But now, he says, things are different. The pace of faculty diversification is stagnant. And with the passage of Proposition 209 in 1996, minority students--like himself--may not get that extra boost.
"I find it hard to accept remaining on a campus where such students [as myself] will increasingly not have a chance to receive an education," he wrote in a letter to the Daily Cal, Berkeley's student newspaper.
It is unconscionable, Noguera added, that there are only 98 African-American students in Berkeley's first-year class and two-thirds of the males are scholarship athletes.
"That's because black students who can entertain us on the football field or the basketball court will always be welcome at Berkeley, regardless of their grades or test scores," he wrote in his letter to the Daily Cal.
But Noguera does not fully blame the Berkeley administration for the decline in student diversity, realizing that the school's hands are tied by Proposition 209, the 1996 California initiative ending affirmative action.
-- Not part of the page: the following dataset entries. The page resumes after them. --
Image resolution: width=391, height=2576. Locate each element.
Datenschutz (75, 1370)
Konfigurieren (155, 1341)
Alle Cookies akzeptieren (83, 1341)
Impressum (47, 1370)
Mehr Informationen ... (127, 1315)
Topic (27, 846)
Berkeley may be powerless to increase diversity in its student body, but the diversity of the faculty is a goal well within their reach, as faculty committees are largely responsible for hiring new professors. Noguera says he finds these committees' inaction, and the fact that they have failed to increase the numbers of women and minorities in their ranks, reprehensible.
"I haven't tried to attack people, but rather to make them aware that people out there exist with different backgrounds, " he says.
Noguera first publicly announced his negotiations with Harvard at the end of an Oct. 26 lecture for his class on race and ethnicity in education because, he told the Daily Cal, he wanted to stop a flurry of rumors.